In another delve into the often weird and wacky history of Subbuteo we take a look at the time Subbuteo’s founder Peter Adolph actually plotted to replace Subbuteo with a new game.
After selling Subbuteo to toy giant Waddingtons for £250,000 plus share options, Adolph was employed as a consultant to the brand.
However, after feeling his ideas were not being taken on board by the new owners he set about trying to build a rival to Subbuteo.
In typical Adolph fashion he delved into the world of ornithology to pick a name. While Subbuteo is named after the latin for the hobby bird after Adolph was blocked from calling the game The Hobby, he used the Latin name for eagle for his new project.
Aquila was the name of the new game it was strikingly similar to Subbuteo.

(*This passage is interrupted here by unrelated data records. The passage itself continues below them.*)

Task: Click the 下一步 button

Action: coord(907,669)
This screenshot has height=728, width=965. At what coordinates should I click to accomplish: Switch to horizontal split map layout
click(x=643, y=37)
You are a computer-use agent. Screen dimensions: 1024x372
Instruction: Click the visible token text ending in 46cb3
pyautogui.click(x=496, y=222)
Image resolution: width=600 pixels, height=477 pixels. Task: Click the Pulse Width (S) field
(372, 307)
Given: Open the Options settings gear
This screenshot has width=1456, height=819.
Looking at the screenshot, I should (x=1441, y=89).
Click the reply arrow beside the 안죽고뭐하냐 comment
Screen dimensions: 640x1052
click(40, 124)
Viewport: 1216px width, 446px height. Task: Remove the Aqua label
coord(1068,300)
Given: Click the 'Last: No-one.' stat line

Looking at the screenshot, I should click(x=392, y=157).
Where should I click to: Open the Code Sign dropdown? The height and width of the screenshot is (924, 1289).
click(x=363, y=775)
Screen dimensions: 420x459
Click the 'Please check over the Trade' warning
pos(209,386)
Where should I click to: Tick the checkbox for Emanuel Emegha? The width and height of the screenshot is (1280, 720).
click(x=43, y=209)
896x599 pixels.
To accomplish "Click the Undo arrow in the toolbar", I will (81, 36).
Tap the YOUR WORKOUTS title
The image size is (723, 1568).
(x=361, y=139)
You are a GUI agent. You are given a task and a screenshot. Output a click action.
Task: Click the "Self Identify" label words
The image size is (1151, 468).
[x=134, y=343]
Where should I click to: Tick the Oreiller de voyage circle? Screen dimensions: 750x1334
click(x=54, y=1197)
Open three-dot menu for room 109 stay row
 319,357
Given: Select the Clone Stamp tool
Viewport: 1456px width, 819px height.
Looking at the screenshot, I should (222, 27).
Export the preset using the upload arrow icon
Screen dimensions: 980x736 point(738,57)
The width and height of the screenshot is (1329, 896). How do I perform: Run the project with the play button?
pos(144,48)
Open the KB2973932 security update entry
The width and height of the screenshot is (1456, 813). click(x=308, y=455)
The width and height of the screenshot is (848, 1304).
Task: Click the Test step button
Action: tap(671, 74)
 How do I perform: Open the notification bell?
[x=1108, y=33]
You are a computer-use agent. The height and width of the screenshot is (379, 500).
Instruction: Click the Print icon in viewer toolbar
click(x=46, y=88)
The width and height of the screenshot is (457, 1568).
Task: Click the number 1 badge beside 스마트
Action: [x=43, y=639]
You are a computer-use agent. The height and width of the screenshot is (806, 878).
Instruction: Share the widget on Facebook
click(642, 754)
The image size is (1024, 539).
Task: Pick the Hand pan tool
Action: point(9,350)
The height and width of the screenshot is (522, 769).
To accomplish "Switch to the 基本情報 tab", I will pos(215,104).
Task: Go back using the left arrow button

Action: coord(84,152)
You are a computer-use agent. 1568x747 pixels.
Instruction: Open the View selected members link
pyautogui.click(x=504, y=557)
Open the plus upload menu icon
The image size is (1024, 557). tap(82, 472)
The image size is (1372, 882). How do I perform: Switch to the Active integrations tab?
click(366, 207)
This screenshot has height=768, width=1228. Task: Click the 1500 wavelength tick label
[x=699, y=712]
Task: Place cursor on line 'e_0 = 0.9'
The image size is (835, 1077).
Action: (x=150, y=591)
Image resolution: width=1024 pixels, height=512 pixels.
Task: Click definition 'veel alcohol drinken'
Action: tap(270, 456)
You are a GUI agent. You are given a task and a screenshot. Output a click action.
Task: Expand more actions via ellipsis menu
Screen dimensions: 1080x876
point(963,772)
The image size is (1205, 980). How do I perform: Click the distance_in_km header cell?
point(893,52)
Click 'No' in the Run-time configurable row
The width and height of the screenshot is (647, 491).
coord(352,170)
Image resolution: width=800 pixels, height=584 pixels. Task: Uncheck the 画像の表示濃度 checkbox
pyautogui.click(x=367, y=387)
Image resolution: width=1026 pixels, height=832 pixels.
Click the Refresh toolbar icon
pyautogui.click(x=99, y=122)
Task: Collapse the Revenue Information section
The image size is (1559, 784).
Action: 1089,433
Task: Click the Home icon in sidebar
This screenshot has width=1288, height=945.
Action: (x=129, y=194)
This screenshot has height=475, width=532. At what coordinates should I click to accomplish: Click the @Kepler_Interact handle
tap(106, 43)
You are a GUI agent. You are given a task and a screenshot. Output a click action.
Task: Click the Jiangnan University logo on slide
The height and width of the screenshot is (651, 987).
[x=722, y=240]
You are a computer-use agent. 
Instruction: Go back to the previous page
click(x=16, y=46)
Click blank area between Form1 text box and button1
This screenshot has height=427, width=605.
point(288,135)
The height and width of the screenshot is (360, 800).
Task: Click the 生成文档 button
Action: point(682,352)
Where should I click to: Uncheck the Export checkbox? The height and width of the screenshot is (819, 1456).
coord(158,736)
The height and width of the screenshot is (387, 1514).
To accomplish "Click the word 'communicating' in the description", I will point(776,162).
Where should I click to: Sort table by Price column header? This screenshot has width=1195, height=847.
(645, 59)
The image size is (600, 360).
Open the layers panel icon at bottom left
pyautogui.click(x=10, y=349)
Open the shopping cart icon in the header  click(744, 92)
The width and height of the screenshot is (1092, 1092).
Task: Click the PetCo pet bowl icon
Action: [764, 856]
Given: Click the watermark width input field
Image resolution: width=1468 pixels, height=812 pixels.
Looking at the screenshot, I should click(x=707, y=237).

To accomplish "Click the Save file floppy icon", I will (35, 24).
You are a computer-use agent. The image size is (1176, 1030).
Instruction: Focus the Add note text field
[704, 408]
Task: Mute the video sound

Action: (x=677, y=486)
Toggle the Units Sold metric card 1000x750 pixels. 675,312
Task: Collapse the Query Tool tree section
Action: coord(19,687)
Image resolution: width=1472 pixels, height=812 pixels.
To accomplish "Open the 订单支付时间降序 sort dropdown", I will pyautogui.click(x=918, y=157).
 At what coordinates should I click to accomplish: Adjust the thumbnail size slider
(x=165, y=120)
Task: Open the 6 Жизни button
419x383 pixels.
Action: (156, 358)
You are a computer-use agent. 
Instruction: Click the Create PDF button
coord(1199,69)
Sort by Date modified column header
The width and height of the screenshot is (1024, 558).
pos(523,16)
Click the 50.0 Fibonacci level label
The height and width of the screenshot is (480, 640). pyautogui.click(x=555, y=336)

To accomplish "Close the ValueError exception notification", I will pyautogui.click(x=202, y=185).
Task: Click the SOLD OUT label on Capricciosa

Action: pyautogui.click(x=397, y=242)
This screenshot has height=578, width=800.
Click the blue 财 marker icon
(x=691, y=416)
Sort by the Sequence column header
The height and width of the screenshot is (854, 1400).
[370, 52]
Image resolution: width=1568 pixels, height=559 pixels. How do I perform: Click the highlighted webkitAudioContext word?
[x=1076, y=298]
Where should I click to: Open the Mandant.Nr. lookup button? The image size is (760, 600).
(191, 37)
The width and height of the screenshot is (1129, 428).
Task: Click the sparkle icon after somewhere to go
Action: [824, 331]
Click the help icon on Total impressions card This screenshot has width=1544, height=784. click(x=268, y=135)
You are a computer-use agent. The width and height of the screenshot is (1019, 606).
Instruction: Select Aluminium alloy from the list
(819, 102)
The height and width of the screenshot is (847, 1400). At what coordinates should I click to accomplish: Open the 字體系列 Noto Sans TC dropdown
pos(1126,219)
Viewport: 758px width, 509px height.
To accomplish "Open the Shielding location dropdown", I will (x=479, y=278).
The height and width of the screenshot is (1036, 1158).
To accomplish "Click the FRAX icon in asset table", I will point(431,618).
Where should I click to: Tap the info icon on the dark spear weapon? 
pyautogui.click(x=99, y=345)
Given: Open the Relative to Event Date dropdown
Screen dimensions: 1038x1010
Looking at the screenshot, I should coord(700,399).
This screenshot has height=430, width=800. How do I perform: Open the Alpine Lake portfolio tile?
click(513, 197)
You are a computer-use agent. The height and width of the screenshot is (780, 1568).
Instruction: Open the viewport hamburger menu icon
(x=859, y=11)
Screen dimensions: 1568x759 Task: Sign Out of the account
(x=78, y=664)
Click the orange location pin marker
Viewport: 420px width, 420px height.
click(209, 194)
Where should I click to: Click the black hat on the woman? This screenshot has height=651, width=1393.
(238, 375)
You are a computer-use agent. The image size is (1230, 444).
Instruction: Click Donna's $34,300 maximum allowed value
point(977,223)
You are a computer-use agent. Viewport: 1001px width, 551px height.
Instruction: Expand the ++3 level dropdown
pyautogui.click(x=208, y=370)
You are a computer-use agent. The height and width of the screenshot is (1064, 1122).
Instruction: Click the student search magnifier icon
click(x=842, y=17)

According to Adolph’s son, Mark, in the book ‘Growing Up With Subbuteo’, the new company had to be placed in his and and his mother’s name because Adolph was banned from competing with Subbuteo after selling the company.
The box set is almost identical to Subbuteo with sets of coloured players, goals, oversized balls and an eye-catching box design. However there was one big difference – large ‘striking’ figures designed to make it easier to fire the ball into the net when attacking.
After creating Aquila, Peter Adolph actually tried to sell the concept of the new striking players to Subbuteo and Waddingtons without success. When that failed, Aquila was dropped.
According to Mark, it was enough for Peter to have created the prototypes to make a point to Waddingtons.
Aquila was never really a thing unfortunately but at least one box set was produced and has survived.
It was not the only grand idea Peter had – he also developed a baseball game to be sold in the US. Neither idea really got off the ground and Subbuteo continued to be the go-to game for table top football enthusiasts for generations to come.